◆ Dataset rows
+===+
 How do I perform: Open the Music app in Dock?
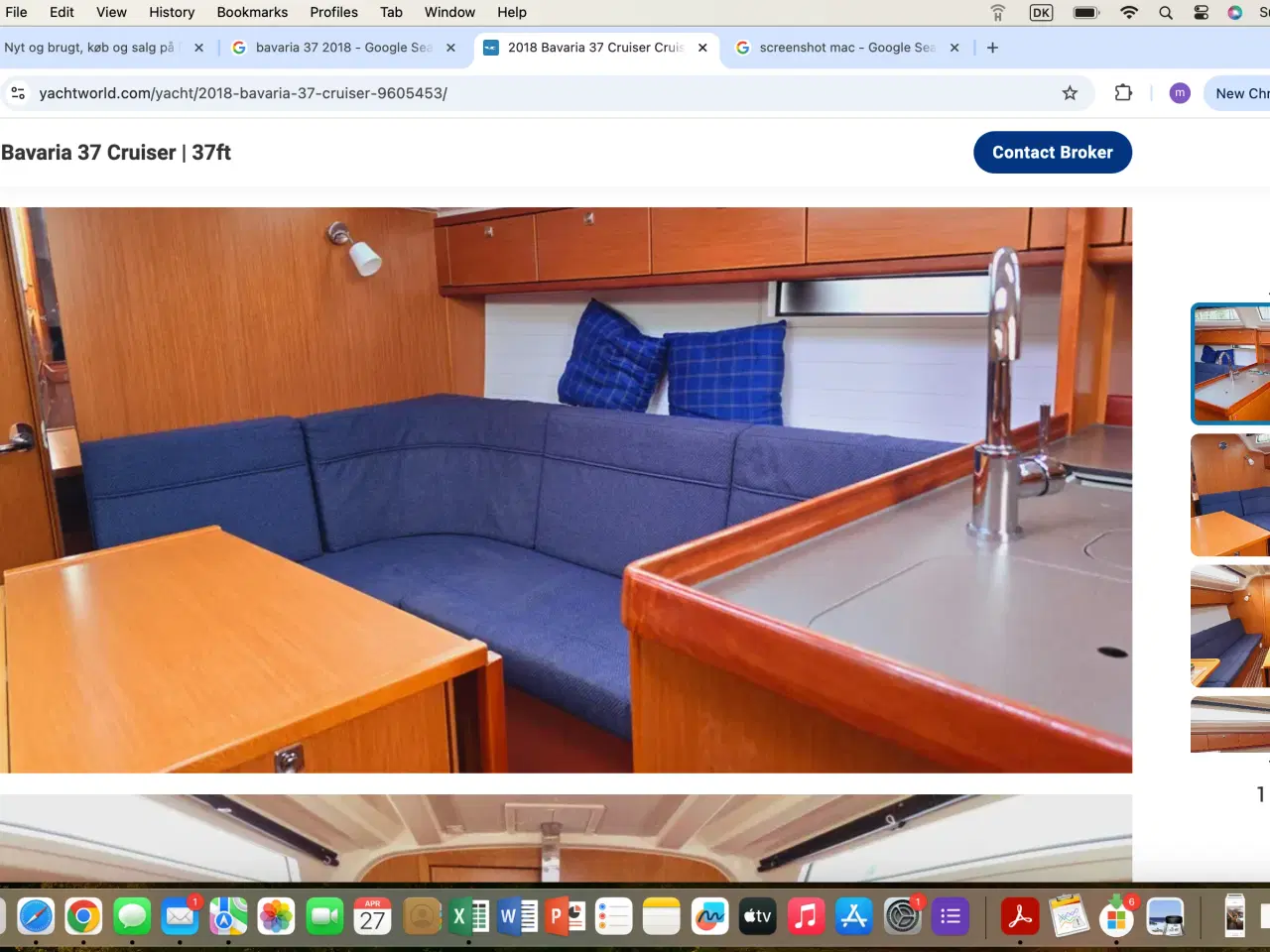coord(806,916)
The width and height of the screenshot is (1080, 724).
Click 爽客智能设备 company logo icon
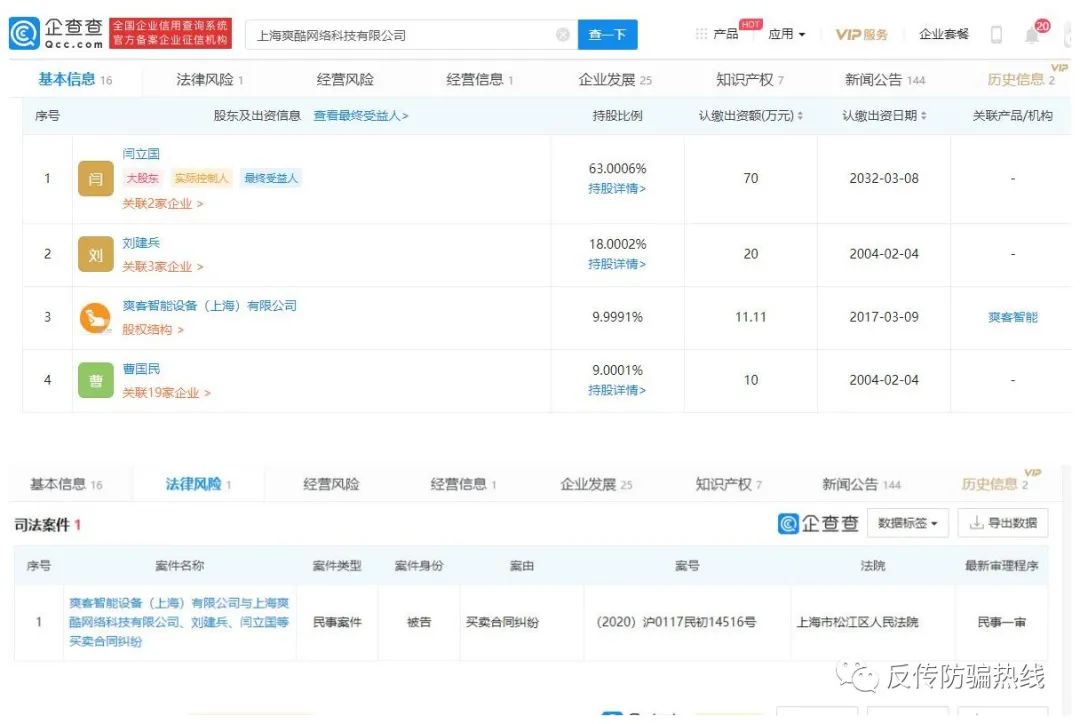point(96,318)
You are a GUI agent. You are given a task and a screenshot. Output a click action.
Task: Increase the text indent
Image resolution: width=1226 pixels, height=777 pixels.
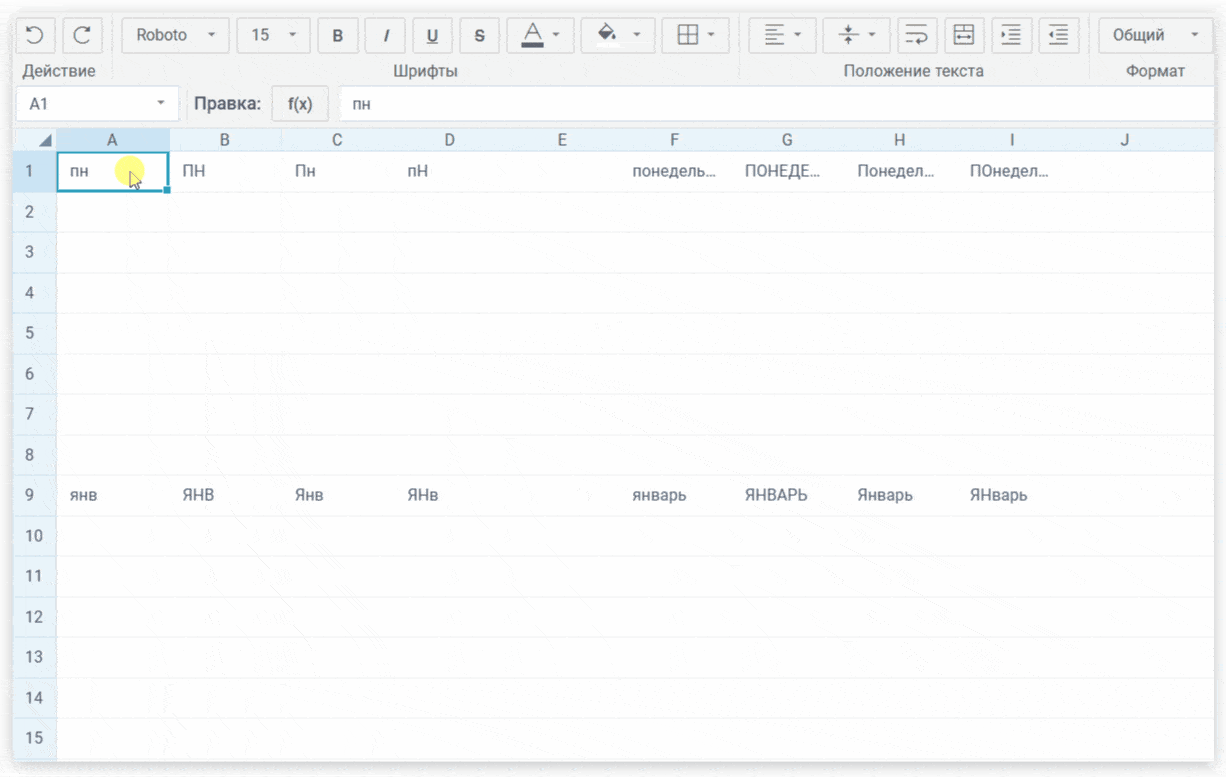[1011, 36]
+===+
◆ Written task
Starting from the line containing "The width and" and running through the final row, change "screenshot" to "screen capture" everywhere it appears, and give those lines again with nothing else altered. Omit the pictures from your answer.

◆ Answer to this exercise
The width and height of the screen capture is (1080, 724).
Click 爽客智能设备 company logo icon
point(96,318)
You are a GUI agent. You are given a task and a screen capture. Output a click action.
Task: Increase the text indent
Image resolution: width=1226 pixels, height=777 pixels.
[1011, 36]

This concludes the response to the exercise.